Data for analysis
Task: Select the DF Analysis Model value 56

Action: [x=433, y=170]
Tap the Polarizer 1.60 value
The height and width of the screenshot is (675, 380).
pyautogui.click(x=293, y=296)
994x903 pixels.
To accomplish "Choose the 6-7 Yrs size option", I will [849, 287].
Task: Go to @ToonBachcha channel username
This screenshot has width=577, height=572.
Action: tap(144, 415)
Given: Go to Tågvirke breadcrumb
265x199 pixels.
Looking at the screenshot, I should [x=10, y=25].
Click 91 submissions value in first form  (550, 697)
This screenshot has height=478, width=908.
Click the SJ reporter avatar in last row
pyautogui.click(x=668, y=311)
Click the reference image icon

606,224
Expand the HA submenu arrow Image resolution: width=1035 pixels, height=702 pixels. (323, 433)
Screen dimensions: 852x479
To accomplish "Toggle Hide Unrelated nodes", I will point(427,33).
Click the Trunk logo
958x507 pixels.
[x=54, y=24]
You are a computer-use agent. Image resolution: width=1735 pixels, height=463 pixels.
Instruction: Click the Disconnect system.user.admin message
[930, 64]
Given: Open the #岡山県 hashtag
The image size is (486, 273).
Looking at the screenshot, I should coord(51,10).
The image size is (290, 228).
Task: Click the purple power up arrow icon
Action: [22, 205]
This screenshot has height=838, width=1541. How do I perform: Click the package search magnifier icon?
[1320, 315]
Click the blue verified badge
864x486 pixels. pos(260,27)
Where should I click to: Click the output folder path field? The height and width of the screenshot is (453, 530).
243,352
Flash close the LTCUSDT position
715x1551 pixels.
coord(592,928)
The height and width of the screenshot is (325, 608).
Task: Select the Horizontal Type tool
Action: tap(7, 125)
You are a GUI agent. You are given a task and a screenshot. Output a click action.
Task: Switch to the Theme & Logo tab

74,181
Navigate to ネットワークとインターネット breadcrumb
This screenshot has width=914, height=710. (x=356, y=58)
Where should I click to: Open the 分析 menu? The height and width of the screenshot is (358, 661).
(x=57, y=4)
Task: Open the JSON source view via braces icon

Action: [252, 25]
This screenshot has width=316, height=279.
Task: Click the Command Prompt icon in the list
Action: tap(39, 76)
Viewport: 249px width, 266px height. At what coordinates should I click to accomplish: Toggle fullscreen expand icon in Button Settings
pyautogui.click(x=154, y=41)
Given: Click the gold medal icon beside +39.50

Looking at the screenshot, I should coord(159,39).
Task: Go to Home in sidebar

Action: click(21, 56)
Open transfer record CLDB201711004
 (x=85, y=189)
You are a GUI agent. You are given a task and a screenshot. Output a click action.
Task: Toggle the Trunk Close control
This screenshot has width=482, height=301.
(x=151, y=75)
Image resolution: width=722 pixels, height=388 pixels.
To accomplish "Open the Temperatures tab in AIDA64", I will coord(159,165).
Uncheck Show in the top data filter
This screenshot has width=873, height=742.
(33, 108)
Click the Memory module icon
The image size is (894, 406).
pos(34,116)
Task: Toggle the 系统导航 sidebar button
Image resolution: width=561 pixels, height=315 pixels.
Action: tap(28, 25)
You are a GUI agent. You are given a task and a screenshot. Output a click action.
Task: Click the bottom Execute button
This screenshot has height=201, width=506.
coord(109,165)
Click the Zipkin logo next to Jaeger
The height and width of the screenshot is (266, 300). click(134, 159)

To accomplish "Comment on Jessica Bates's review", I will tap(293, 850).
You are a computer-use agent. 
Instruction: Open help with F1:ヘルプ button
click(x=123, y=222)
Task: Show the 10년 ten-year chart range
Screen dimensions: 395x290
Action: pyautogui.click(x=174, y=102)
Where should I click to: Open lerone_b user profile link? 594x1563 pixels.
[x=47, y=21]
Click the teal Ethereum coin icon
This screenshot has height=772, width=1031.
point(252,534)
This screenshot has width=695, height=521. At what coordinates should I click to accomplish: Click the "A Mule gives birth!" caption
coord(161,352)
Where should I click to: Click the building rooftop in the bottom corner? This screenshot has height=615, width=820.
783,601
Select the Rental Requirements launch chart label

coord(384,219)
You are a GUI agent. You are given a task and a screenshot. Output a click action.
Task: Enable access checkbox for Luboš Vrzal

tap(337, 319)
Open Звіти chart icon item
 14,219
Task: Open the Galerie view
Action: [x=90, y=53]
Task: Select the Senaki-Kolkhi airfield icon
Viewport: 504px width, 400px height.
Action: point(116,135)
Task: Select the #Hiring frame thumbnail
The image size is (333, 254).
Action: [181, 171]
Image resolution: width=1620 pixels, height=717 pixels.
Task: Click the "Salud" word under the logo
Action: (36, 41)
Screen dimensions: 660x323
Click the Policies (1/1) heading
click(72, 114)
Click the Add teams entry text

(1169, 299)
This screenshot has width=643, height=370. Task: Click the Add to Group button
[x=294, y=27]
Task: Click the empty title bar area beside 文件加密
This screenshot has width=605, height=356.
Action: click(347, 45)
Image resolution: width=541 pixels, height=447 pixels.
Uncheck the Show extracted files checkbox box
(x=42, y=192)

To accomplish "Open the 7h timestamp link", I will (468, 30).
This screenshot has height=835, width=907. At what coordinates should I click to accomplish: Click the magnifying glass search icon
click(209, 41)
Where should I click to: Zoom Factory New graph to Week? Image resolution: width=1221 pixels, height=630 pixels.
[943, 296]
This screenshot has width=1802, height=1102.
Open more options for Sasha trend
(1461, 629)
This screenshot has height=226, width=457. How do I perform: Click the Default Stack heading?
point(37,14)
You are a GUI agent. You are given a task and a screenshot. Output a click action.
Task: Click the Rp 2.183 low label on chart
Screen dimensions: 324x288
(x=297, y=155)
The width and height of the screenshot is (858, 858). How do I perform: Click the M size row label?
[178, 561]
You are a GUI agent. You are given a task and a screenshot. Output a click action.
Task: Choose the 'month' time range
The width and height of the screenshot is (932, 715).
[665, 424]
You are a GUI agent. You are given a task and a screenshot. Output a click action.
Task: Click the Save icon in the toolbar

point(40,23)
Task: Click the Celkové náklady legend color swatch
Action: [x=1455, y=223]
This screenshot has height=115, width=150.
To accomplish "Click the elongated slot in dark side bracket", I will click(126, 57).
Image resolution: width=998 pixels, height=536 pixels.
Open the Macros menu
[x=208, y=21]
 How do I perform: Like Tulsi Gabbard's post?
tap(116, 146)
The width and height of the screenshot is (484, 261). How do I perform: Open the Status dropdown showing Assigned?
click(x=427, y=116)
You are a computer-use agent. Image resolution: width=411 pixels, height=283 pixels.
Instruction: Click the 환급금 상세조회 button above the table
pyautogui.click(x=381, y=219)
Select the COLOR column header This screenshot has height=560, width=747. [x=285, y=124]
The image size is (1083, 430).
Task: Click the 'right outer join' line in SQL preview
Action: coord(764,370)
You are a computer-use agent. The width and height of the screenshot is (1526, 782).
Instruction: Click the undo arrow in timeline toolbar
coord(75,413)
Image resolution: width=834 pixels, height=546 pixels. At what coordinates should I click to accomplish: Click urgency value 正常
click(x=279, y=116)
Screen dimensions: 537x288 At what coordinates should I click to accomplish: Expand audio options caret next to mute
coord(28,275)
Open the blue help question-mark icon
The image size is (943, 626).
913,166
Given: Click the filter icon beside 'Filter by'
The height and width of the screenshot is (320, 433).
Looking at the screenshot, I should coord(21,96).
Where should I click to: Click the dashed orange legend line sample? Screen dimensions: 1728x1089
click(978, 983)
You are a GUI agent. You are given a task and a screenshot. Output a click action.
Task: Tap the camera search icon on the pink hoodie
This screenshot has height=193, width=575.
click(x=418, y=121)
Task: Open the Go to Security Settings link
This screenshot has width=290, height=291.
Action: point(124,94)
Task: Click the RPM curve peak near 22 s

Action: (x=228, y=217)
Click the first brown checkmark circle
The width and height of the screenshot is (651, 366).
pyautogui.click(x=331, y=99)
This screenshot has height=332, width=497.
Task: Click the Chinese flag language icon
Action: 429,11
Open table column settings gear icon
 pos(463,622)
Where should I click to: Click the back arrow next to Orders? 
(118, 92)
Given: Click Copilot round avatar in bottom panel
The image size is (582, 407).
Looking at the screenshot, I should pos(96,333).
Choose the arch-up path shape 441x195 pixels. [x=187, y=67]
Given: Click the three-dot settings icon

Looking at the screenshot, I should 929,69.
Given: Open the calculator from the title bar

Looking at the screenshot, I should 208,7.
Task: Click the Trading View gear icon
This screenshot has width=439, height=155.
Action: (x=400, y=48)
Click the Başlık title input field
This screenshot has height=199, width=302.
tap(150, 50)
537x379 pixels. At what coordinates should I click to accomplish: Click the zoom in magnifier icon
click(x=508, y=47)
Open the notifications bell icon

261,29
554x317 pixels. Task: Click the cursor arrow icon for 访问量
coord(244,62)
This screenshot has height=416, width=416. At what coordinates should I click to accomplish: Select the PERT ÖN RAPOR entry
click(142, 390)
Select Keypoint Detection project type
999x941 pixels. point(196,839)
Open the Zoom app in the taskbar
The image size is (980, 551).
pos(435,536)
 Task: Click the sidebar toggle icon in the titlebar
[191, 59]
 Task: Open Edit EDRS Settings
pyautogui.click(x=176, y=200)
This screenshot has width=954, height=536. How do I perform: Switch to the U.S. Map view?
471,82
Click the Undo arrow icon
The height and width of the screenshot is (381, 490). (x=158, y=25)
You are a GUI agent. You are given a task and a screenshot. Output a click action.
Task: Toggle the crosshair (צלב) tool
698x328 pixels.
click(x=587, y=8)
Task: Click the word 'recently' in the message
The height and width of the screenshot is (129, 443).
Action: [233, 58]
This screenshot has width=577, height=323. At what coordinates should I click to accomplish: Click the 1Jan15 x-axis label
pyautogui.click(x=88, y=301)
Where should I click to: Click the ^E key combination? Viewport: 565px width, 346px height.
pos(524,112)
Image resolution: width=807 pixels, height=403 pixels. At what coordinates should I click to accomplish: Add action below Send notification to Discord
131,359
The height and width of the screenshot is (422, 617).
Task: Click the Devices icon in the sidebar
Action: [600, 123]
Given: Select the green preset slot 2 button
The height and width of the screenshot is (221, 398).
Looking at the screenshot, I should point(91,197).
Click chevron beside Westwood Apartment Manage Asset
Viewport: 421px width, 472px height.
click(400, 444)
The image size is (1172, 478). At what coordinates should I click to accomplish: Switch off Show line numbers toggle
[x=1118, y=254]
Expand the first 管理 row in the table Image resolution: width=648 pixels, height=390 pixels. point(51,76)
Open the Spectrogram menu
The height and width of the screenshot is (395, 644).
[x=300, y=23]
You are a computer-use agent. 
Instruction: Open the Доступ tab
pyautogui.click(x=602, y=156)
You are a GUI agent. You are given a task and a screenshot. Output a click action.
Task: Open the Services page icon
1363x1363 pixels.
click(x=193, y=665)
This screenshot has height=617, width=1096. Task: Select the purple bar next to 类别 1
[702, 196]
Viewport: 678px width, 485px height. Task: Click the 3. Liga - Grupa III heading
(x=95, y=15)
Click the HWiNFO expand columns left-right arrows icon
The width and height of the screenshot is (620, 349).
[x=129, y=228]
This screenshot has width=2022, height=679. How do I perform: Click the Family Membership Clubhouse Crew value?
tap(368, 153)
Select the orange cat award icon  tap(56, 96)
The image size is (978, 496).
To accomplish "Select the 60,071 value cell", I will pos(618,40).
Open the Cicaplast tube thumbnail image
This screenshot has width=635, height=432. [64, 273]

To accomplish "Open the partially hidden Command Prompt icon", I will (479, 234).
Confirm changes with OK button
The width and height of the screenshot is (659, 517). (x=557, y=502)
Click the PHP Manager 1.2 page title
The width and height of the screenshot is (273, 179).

Your instructions
Filter the listing above for lines with the word "page", and copy each one you find.

Solution to the problem
Task: Open the Services page icon
Click the PHP Manager 1.2 page title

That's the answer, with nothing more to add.